Nella scuola media, tutto ciò è ancora più macroscopico. Anche per chi pratica un’attività sportiva, quando si passa alla scuola media inizia un rapido abbandono della stessa. Per la mia esperienza nella città di Roma, se in media i praticanti sono tra il 40 e il 50%, alla fine della III media sono tra il 15 e il 20%. E nel 90% dei casi, chi abbandona la pratica sportiva tra gli 11 e i 14 anni, non riprende più. Di pari passo con l’abbandono dell’attività, si impennano il sovrappeso e una diminuzione delle capacità motorie. Io dico sempre che se le mie capacità motorie sono scarse, la cosa non influenza solo la mia capacità di praticare un’attività sportiva, ma anche, la mia capacità in futuro di guidare un’automobile in condizioni di sicurezza. Quando starò a un incrocio e dovrò calcolare in una frazione di secondo cosa fare rispetto al pedone che sta attraversando, all’auto davanti che sta svoltando e al semaforo che sta cambiando colore, se le mie capacità coordinative sono scarse, avrò maggiore possibilità di fare un incidente.

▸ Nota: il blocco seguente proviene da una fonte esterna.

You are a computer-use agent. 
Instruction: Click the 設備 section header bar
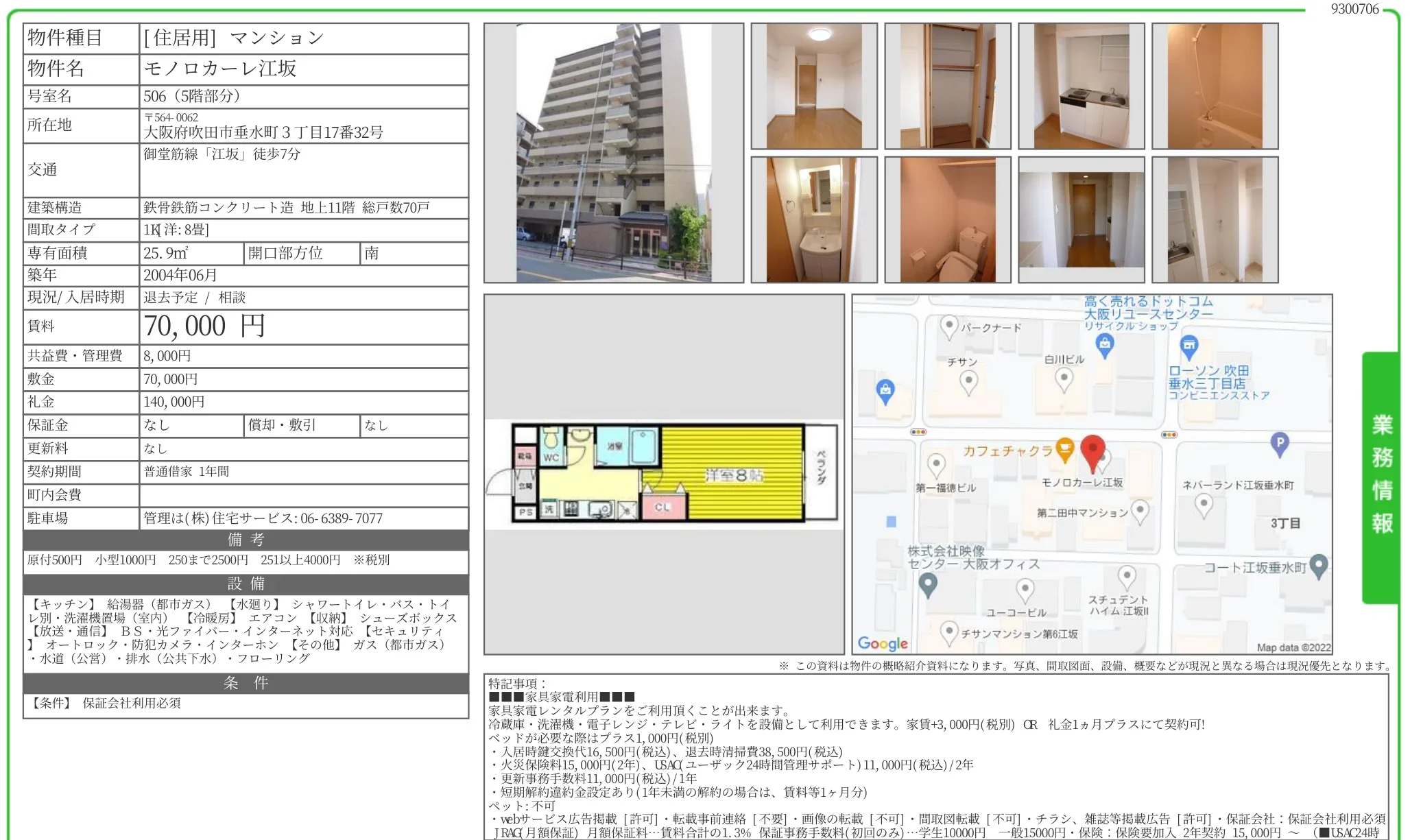coord(246,584)
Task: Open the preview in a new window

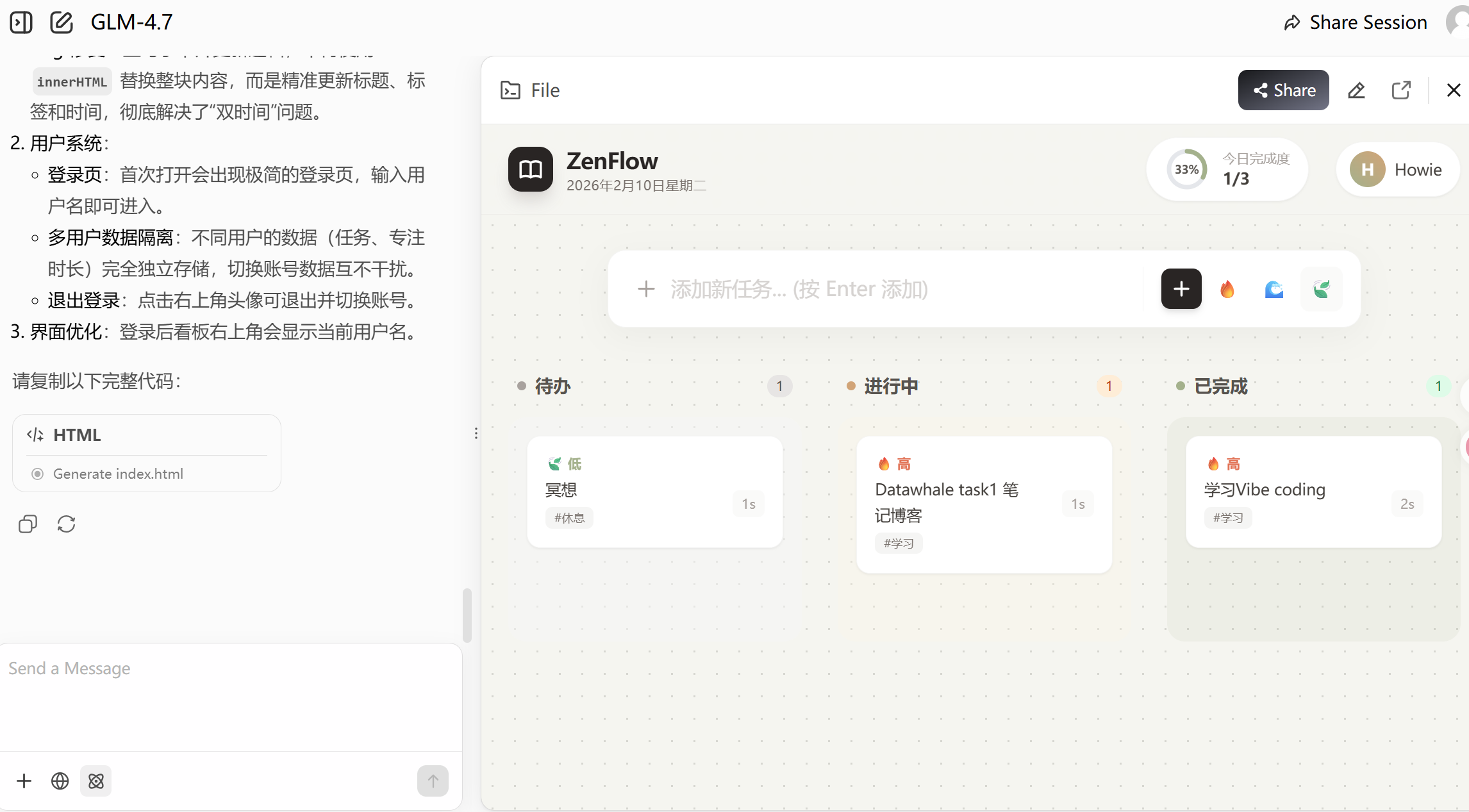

Perchè smettono di praticare? In questa fascia d’età, nell’ordine metterei:
la pressione dei genitori (e talvolta dei docenti) che, di fronte a un brutto voto, come punizione non mandano il figlio in palestra. Niente di più sbagliato. Se il ragazzo non si impegna, cominciamo a levargli il telefonino, il tablet, il pc… O no? Il risultato, alla fine, è che il ragazzo smette di giocare, e quando smette di giocare nel 90% dei casi peggiora anche nelle capacità attentive e di concentrazione e quindi non va meglio a scuola, ma spesso peggiora. Molti genitori addirittura non fanno più praticare lo sport “preventivamente”, ovvero nel passaggio dalla V elementare alla prima media e dalla terza media al I liceo, non gli fanno più praticare attività sportiva per paura che non abbiano tempo per studiare. La mia esperienza personale è che chi ci tiene allo sport, come a qualsiasi altra passione, farà, se responsabilizzato, ogni sforzo possibile per riuscire a portare avanti sia lo studio che lo sport. Ne risulterà un giovane e futuro adulto migliore, più responsabile, più completo e felicemente realizzato.

  • la scarsa capacità delle società sportive, e dell’istruttore/allenatore in particolare, a chi sta più indietro. L’allenatore, spesso frustrato da esperienze/situazioni personali, anziché pensare a far divertire e star bene i ragazzi, pensa solo a vincere il campionato “della parrocchietta” (senza offesa per le parrocchie). Chi è scarso spesso non viene mai convocato, se convocato spesso non entra e comunque non è considerato. Spesso basta qualche minuto e un po’ di considerazione per far sentire anche il ragazzo meno talentuoso importante nel gruppo. Si possono fare seconde squadre, secondi campionati, qualche amichevole, per dare soddisfazione a tutti.

In conclusione, sono molto preoccupato per le nuove generazioni. Il rapido declino delle capacità motorie porterà dei deficit irreversibili nella vita di questi giovani. Riflettiamoci sopra. Tutti. E cerchiamo di portare un contributo positivo per il futuro di questi ragazzi, ognuno per quello che può.